### Data supplied:
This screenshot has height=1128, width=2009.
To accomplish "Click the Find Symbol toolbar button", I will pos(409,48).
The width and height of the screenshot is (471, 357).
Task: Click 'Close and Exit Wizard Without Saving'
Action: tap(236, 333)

### Goal:
Reproduce each of the entries above word for word.

### Result of the exercise:
This screenshot has height=1128, width=2009.
To accomplish "Click the Find Symbol toolbar button", I will pos(409,48).
The width and height of the screenshot is (471, 357).
Task: Click 'Close and Exit Wizard Without Saving'
Action: tap(236, 333)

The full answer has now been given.